Фирюза – роскошный дачный поселок в тридцати с небольшим километрах от туркменской столицы, прямо на границе с Ираном. В XIX веке там селилась русская колониальная элита, и дачные участки раздавались почти задаром. Рай как он есть на открытке. Ущелье, река Фирюзинка, самый большой чинар во всей Центральной Азии.

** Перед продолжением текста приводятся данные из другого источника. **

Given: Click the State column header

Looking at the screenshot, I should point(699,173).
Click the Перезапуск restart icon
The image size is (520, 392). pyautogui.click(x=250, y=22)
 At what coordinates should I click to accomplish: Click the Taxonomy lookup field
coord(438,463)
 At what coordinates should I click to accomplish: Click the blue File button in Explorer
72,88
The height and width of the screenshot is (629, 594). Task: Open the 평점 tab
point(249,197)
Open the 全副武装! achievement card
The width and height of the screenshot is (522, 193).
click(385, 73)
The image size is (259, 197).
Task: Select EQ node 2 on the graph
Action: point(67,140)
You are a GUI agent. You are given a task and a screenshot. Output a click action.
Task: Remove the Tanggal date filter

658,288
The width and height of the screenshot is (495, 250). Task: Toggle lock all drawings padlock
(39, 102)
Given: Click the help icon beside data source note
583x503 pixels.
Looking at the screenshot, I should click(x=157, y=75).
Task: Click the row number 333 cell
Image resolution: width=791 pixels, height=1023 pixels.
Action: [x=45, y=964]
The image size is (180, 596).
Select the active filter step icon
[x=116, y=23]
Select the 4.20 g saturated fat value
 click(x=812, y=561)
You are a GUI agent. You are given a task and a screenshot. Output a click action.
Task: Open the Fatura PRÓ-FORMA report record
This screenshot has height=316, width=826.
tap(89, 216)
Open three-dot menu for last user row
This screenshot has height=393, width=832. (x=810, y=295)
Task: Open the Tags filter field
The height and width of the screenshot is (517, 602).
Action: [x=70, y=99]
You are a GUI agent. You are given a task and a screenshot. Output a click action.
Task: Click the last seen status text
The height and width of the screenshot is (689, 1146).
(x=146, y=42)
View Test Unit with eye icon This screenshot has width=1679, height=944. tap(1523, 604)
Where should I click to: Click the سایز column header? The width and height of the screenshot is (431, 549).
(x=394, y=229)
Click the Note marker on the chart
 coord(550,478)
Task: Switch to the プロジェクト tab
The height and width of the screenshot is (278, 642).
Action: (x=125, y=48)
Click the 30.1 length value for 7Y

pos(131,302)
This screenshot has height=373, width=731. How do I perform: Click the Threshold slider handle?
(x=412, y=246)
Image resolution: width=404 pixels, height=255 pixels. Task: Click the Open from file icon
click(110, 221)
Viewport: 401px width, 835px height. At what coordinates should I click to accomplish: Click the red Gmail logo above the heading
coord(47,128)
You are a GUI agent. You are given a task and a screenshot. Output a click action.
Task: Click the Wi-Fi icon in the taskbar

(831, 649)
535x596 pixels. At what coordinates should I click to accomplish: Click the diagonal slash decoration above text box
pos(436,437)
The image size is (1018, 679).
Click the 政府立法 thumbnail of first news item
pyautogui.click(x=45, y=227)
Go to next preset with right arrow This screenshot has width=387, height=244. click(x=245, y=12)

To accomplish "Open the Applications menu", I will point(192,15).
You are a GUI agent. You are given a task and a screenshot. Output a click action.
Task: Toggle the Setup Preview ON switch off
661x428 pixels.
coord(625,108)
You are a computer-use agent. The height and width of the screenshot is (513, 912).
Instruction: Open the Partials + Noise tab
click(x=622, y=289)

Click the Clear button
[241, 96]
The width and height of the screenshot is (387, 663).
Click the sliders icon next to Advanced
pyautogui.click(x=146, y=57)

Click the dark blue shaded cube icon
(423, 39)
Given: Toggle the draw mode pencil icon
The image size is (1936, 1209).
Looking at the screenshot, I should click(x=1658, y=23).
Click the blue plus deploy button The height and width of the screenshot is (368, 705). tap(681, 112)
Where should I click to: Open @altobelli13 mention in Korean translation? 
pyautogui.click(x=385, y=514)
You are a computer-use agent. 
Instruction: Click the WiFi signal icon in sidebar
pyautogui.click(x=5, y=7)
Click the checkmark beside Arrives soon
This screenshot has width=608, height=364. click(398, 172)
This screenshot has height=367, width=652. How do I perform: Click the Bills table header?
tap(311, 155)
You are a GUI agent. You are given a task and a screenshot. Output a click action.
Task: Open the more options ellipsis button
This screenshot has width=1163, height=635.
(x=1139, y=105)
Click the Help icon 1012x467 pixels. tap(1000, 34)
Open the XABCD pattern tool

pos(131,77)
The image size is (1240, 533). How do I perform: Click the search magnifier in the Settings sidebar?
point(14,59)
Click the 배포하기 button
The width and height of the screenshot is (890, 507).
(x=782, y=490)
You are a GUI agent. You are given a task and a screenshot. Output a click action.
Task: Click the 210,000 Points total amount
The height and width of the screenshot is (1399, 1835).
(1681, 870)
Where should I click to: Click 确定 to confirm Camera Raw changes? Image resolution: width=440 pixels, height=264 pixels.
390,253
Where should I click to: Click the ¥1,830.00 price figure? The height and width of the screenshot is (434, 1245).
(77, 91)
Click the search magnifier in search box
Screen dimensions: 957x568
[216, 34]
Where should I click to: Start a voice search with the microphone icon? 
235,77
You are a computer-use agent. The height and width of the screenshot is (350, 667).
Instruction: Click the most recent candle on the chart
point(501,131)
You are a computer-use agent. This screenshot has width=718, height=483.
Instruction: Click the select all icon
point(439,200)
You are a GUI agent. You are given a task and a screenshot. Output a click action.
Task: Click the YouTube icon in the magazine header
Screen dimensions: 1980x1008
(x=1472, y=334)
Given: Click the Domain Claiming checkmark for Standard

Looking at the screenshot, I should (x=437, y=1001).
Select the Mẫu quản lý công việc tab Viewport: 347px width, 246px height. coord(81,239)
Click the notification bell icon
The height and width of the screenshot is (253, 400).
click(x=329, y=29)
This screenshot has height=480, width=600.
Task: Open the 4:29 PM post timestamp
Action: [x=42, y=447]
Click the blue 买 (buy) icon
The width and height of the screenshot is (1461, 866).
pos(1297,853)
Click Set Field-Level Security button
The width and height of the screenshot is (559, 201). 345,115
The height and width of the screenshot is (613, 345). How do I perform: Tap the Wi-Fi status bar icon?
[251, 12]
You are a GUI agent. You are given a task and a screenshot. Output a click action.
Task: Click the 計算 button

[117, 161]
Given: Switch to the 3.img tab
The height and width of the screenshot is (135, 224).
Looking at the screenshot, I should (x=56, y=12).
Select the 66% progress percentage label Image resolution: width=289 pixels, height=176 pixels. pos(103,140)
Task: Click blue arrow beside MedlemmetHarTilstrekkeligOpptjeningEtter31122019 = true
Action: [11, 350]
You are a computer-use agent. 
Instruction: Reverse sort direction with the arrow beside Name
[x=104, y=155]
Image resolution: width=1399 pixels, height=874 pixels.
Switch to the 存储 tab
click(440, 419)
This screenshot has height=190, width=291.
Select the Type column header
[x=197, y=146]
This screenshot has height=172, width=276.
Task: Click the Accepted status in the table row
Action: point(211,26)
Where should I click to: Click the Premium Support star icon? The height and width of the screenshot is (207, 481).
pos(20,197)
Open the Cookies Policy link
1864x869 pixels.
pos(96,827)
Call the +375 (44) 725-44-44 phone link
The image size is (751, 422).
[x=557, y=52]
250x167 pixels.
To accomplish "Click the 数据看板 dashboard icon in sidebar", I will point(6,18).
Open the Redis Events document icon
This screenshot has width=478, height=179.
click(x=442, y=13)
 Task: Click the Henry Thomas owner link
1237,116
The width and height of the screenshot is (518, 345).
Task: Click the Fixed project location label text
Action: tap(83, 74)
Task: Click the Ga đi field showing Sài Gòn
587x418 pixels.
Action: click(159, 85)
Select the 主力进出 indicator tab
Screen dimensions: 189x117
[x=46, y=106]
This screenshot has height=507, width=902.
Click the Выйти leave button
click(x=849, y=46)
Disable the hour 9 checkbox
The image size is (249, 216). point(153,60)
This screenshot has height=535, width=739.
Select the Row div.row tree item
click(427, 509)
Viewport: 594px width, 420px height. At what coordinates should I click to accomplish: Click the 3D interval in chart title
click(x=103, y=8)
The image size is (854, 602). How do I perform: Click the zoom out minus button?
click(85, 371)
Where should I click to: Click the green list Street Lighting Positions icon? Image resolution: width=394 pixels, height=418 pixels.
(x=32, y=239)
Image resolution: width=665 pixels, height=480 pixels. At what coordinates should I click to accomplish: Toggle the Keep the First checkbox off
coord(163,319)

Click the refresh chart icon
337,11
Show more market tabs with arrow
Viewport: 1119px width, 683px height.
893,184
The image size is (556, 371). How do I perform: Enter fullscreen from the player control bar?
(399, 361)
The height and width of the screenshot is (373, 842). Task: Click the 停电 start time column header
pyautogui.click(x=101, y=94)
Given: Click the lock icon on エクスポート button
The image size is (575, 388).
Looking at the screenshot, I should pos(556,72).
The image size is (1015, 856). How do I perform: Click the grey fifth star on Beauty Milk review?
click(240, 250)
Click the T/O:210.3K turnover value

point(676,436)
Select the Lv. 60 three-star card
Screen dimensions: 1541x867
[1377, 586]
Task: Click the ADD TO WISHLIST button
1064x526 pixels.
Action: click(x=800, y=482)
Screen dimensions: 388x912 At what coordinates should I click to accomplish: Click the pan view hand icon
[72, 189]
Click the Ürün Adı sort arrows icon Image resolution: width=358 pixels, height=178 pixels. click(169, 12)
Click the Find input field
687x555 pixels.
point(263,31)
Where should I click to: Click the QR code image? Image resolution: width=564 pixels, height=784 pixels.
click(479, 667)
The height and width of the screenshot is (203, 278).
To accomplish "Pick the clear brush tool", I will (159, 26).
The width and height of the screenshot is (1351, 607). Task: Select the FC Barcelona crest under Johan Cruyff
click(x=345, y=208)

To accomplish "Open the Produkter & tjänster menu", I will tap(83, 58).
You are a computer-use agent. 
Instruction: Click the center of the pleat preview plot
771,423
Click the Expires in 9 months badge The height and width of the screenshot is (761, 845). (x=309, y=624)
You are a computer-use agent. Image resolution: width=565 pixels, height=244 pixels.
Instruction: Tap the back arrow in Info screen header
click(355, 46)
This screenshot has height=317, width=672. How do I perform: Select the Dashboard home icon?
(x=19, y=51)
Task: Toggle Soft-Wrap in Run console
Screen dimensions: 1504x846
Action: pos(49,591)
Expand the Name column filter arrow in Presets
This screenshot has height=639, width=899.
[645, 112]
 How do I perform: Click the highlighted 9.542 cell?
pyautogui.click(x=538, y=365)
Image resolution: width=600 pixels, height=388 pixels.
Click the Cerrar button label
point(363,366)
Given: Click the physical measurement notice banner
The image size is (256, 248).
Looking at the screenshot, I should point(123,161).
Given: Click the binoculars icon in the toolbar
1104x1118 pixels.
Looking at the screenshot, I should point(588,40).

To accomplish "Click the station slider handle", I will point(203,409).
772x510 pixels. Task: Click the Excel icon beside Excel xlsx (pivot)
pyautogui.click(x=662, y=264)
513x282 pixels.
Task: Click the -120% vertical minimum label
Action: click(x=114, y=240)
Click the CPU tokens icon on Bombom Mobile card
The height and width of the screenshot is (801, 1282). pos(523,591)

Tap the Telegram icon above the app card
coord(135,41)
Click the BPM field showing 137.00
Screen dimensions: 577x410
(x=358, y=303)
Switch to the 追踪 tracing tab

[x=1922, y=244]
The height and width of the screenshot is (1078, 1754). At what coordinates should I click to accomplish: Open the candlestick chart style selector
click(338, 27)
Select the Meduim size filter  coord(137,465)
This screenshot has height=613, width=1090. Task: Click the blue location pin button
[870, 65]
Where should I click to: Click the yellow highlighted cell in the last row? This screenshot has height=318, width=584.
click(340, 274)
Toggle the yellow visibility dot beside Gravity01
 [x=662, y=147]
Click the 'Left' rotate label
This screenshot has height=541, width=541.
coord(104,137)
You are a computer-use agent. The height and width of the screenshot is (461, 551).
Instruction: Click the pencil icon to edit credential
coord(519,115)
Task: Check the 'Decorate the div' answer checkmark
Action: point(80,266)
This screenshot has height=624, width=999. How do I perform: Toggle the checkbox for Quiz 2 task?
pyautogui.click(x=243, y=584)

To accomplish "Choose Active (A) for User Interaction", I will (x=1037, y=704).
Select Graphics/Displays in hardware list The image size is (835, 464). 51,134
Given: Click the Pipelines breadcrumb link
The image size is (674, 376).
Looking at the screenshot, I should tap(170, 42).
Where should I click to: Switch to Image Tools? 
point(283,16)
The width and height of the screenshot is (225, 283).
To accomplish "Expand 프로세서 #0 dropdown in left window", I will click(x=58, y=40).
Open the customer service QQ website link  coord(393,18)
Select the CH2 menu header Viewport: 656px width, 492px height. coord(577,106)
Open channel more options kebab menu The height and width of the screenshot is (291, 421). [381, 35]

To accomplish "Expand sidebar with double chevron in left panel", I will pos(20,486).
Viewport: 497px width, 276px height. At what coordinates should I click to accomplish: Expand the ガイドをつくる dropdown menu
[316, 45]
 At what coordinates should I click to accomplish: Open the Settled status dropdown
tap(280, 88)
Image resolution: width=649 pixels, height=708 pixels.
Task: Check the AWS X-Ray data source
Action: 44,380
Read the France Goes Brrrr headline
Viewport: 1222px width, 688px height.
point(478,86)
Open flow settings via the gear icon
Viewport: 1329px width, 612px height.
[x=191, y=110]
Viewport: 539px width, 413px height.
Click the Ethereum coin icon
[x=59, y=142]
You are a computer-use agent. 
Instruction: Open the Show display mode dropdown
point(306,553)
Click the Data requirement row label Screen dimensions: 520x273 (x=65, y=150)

Несмотря на раннюю весну, все цвело, благоухало, на каждом шагу тебе предлагали роскошные фрукты, соки, пряности. И это в советское время, когда вообще никакого представления об изобилии ни у кого не было. Мы бы там зависли, может быть и надолго, будь у нас свои деньги, а так бесконечное общение с друзьями водителя, их сыновьями, братьями и кузенами, желающими только одного – трахнуть Ксюшу незамедлительно и в самых разнообразных формах – несколько утомляло. Жалко, теперь туда не попасть, как не попасть вообще в Туркмению, почти закрытую для русских. Тем более закрыта Фирюза – Ниязов построил себе дворец, всех жителей отселил в Ашхабад, и до свидания. Но тут поются уже слова не из нашей песни. Хотя я до сих пор рыдаю, когда вспоминаю это место. Ко всем прочим безумствам курортный поселок заканчивался воротами в Иран. С этим тоже связана целая история. По русско-персидскому договору 1881 года, когда определялись границы наших азиатских владений, Фирюза должна была отойти к персам. Но шах не вернул какие-то земли по Араксу, и мы оставили за собой это блаженное ущелье. Потом иранцы пробовали требовать Фирюзу у Советского Союза, но даже большевички понимали, какое это козырное поселение. В итоге только в 50-х годах юридически территория окончательно отошла к Москве. Граница была бы так близко – рукой подать, минут двадцать пешком, и можно было свободно приехать, гулять, травку курить, слушать реку, вдыхать запах бесподобного яблоневого сада (сука Ниязов приказал вырубить сад и устроить водохранилище с осетрами)…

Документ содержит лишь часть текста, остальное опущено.